>>>>
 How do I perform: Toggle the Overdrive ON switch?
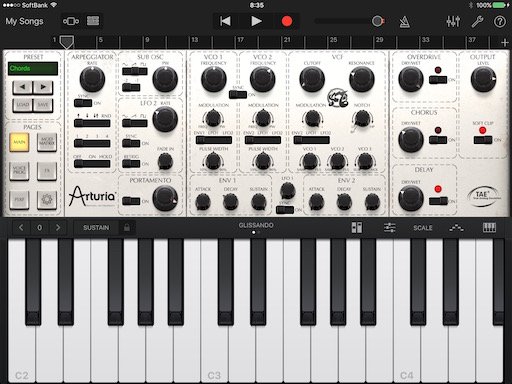tap(438, 80)
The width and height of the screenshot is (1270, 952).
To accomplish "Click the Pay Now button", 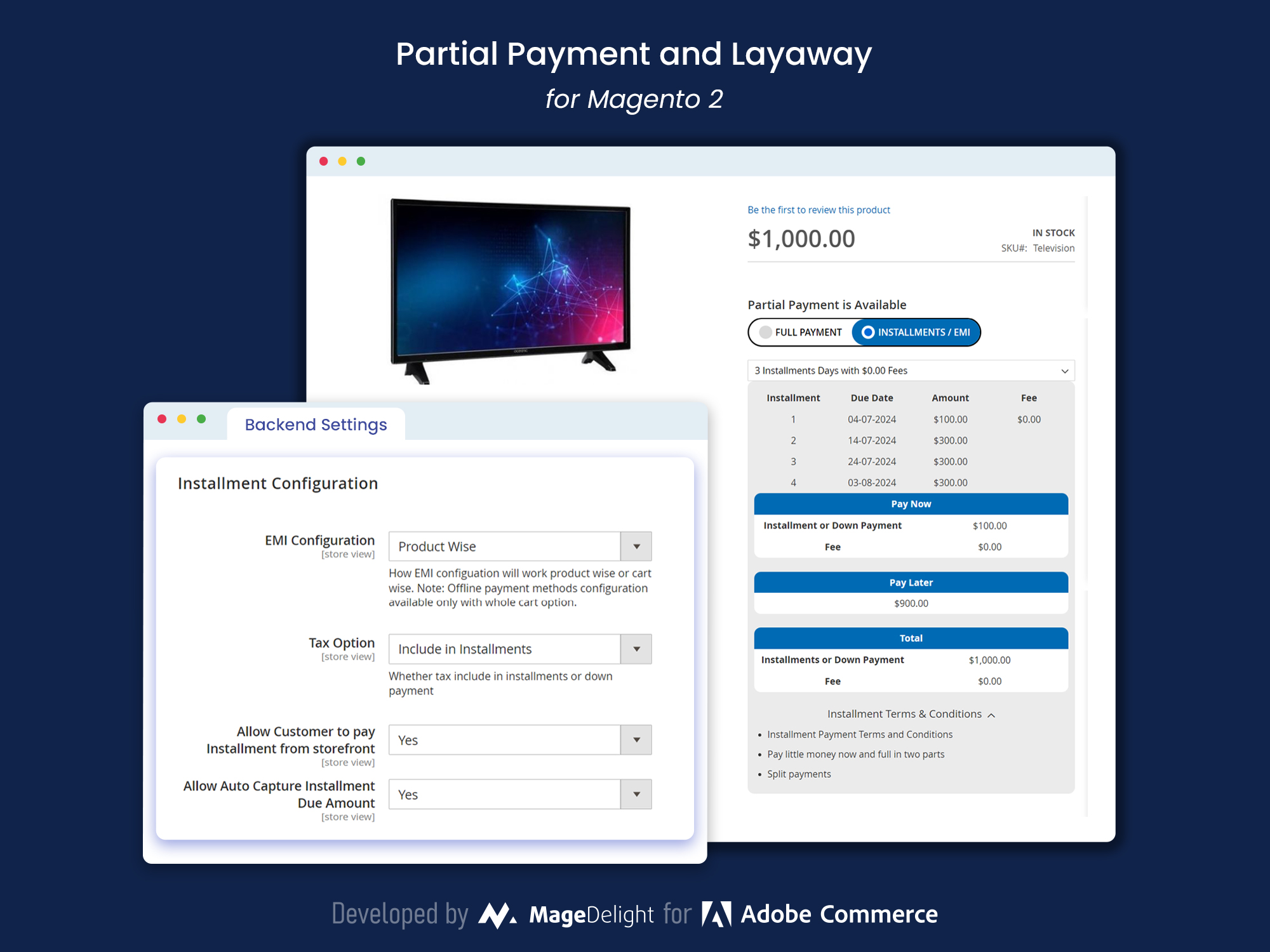I will tap(910, 503).
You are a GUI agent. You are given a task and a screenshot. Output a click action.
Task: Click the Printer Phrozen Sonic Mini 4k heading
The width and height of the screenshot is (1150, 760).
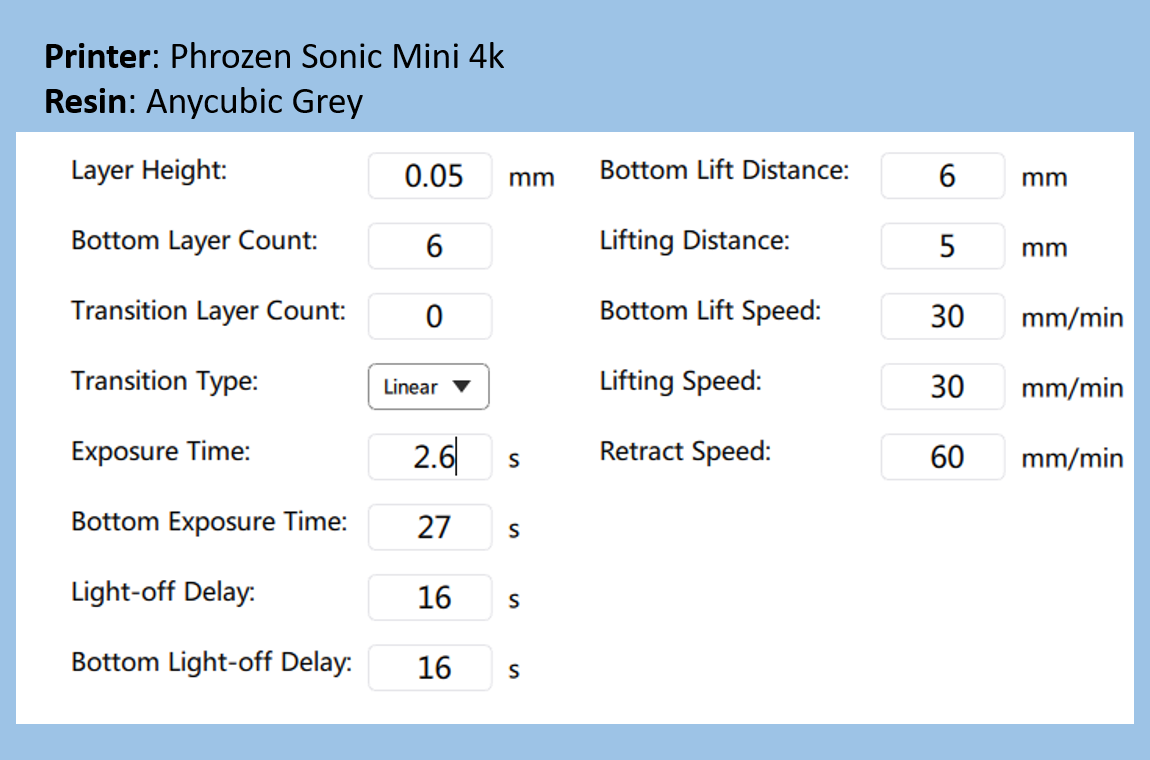pos(274,56)
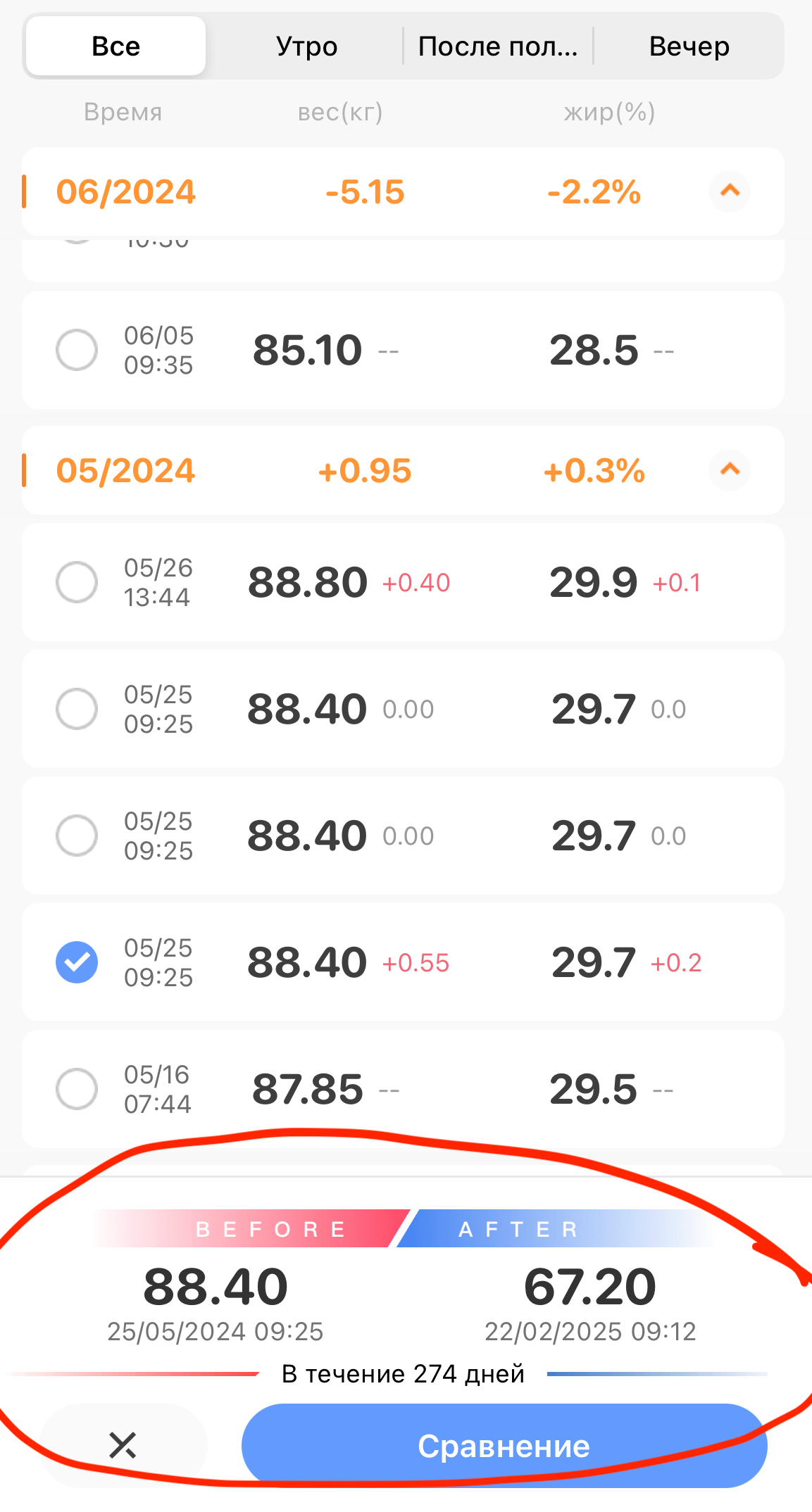Collapse the 06/2024 month section
This screenshot has height=1512, width=812.
click(x=730, y=191)
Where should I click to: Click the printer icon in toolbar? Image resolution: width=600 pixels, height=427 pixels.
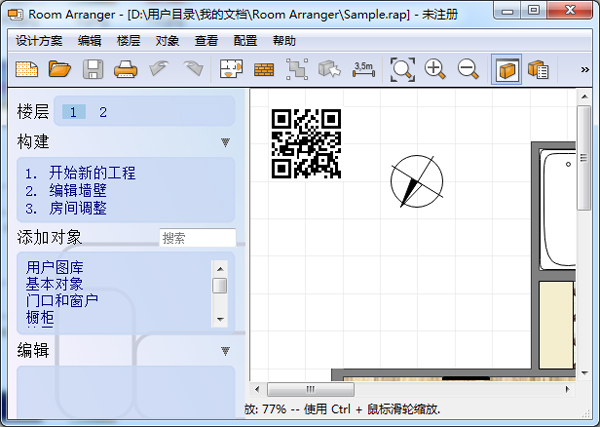pos(125,69)
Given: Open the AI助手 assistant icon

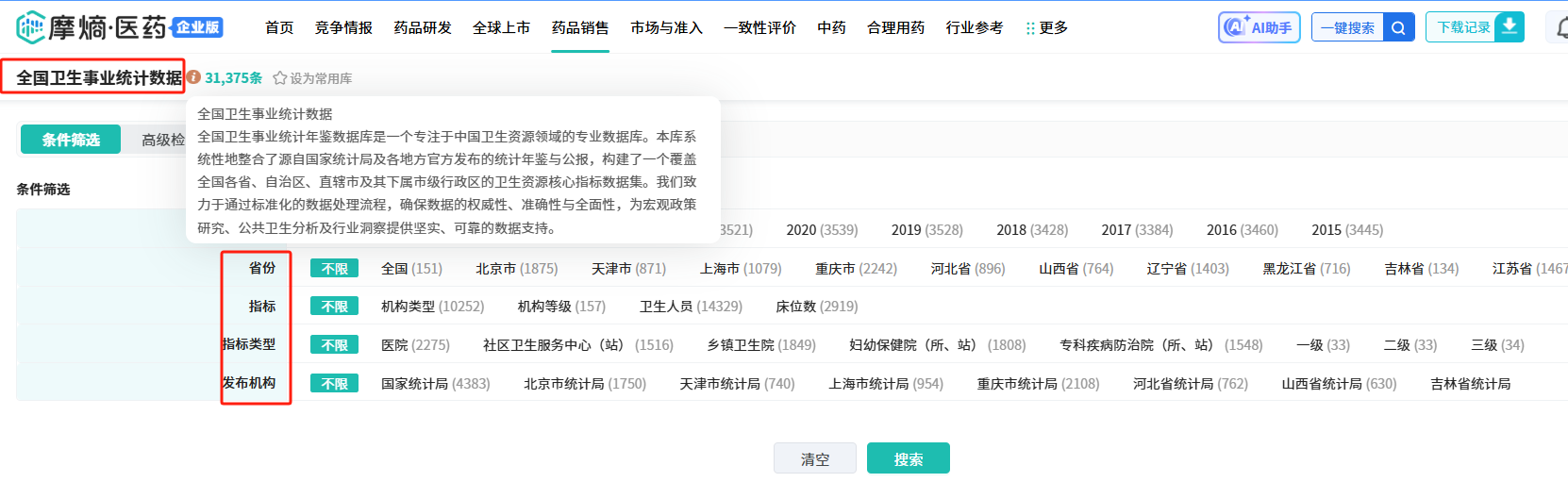Looking at the screenshot, I should (x=1234, y=27).
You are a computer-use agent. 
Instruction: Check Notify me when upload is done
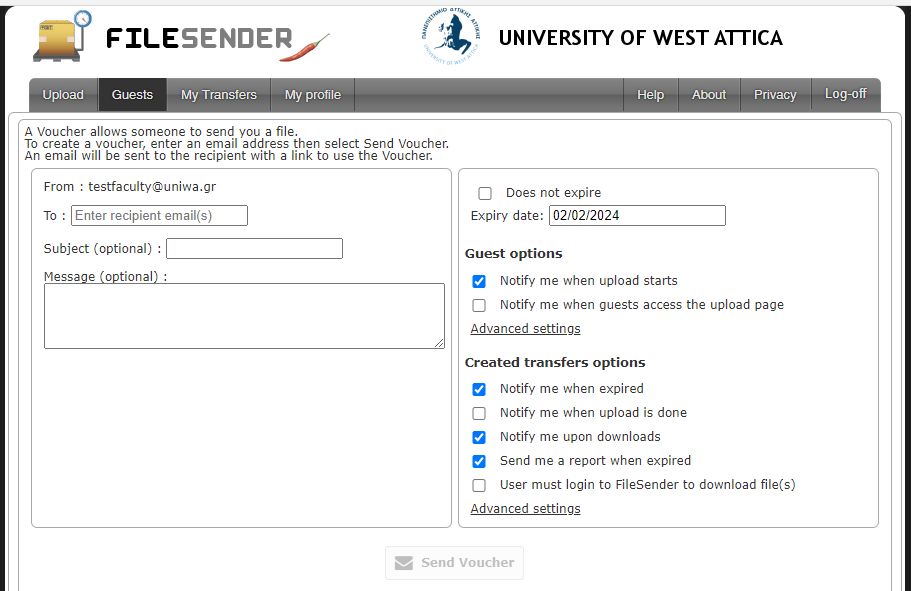tap(479, 413)
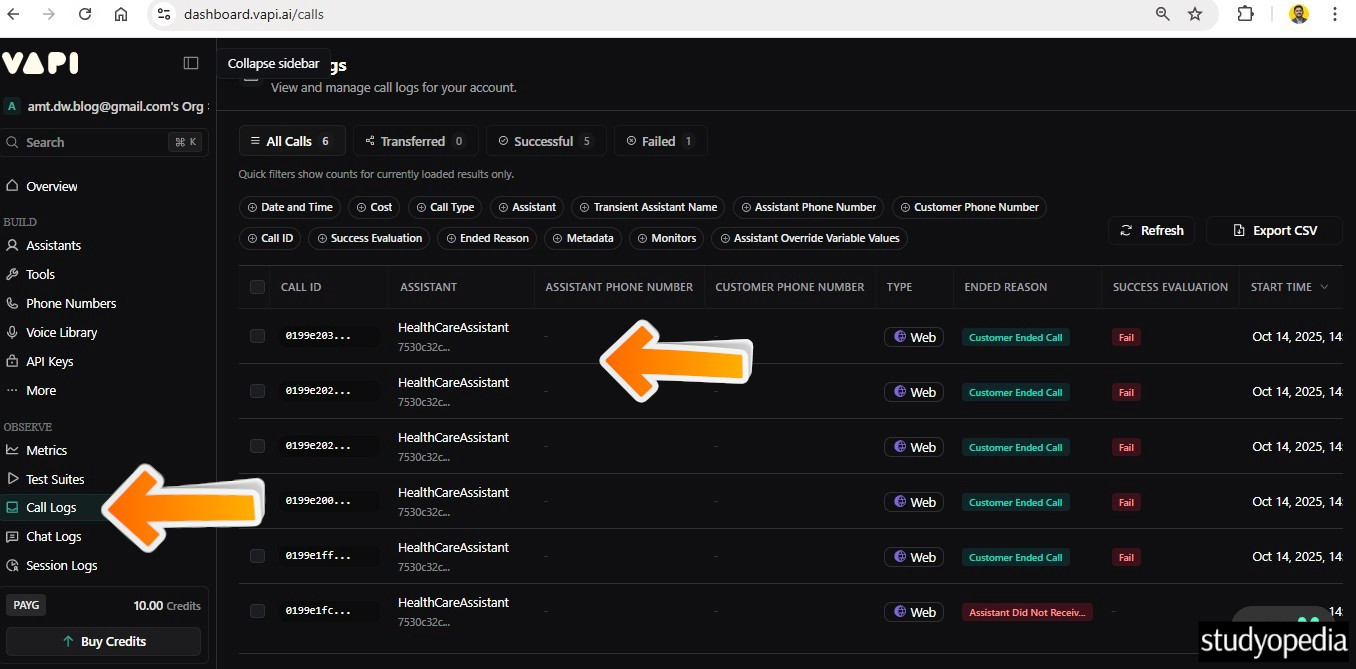The width and height of the screenshot is (1356, 669).
Task: Open Chat Logs
Action: pyautogui.click(x=52, y=536)
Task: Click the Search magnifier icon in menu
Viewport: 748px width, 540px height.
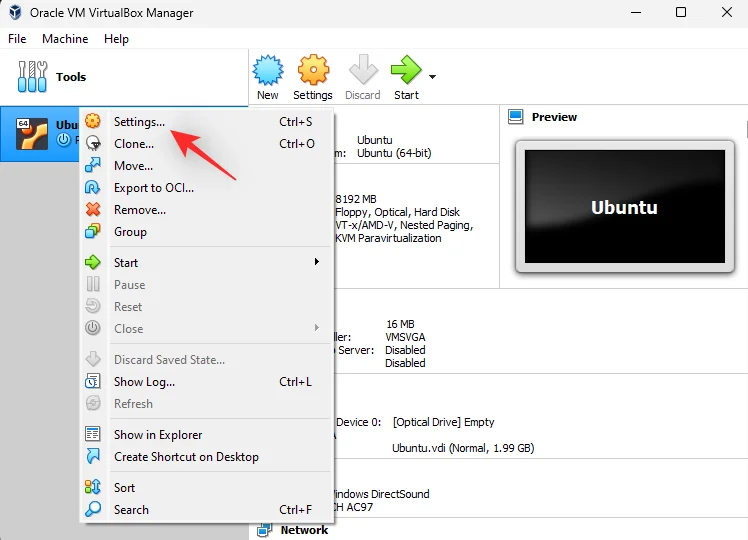Action: pyautogui.click(x=93, y=510)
<<<<
À faire: Modifiez tout le passage, de la ligne contenant « You are a GUI » jusqu'à celle contenant « Looking at the » incluses, en remplaçant « toolbar » par « navigation bar » sans rien changer d'autre. Ne reproduisez pas les images dans votre réponse.

Corrigé:
You are a GUI agent. You are given a task and a screenshot. Output a click action.
Task: Click the Printer Phrozen Sonic Mini 4k heading
The width and height of the screenshot is (1150, 760).
pos(274,56)
Collapse the 06/2024 month section
This screenshot has height=1512, width=812.
click(x=730, y=191)
Where should I click to: Click the printer icon in navigation bar? Image resolution: width=600 pixels, height=427 pixels.
pos(125,69)
Given: Open the AI助手 assistant icon

Looking at the screenshot, I should (x=1234, y=27).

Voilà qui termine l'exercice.